Kell gave the council information about drainage problems on Spring Street in the industrial park.
“Two of your major companies, both Walker Forge and Creative Converting are having some major water problems on Spring Street,” Kell said. “Their parking lots flood.”
He said that Creative Converting sent him a video of water coming into their building where electrical panels are.
The problem is the storm sewer on Spring Street isn’t large enough to handle all the water coming from the drainage basin, Kell said.
Kell said a larger storm sewer could be installed on the north side of Spring Street at a cost of $100,000. This would solve Walker Forge’s problem, but not Creative Converting’s problem.
He said a more likely solution would be a parallel third storm sewer on the south side of Spring Street to solve the problem at Creative Converting. Kell said this could be a $300,000-$400,000 project.

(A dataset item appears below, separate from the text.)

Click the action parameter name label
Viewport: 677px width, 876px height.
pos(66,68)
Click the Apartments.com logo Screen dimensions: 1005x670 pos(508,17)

The city has to address the issue as the water problem is serious, Kell said.
He suggested the city take a comprehensive look at the situation before it decides on improvements.
Kell said he continues to have conversations about the Angelus sale with City Attorney April Dunlavy.
“On the one hand some things have taken place here that probably weren’t in the best interest of the city and maybe shouldn’t have occurred, and that’s the sale of the property without the city council being involved in that decision,” Kell said.
He said he and Dunlavy still feel the city is protected by the TIF development agreement that is in place.
Kell informed the council there was a consent form signed off on in 2013 by the former city administrator that allowed for the assignment of the property and purchase agreement to the successor.
Kell said he has had discussion with Lisa Kotter about this issue. He said she said her understanding of this was that she was signing off on this relative to the city parking lot and the city parking agreement only.
Kell said the way he reads it, it refers to the development area, not the city parking lot.
Despite that, Kell said the thinks the city is still in a good legal position to recoup what is owed to the city.
“I think the outcome is going to be a positive resolution for the city,” Dunlavy said. “There were probably some things done and not brought before the council eyes that should have been when they happened, but I think moving forward it’s going to resolve itself in a positive direction.”
The council unanimously approved allowing Dunlavy to request a title examination for the property. Aldermen Mark Doornink, Bill Zeinert, and John Wilson were excused from the meeting.
Kell informed the council that on March 18 the investigator sent a letter to Tricia Rose, who had filed the complaint with the city, indicating the complaint contained insufficient information for him to proceed with the investigation. The complaint also wasn’t verified before a notary.
Rose’s response was filed on April 10, and it was notorized.
“It’s back in the investigator’s hands at this point,” Kell said.
Kell informed the council that the city is in the process of updating the city’s zoning map. He said the map was outdated and 40 changes needed to be made.
He said a digital map will be completed. He also suggested the city shouldn’t let the map get outdated.
During the process the city found that some areas of the city aren’t zoned properly.
“We have to get that corrected,” Kell said.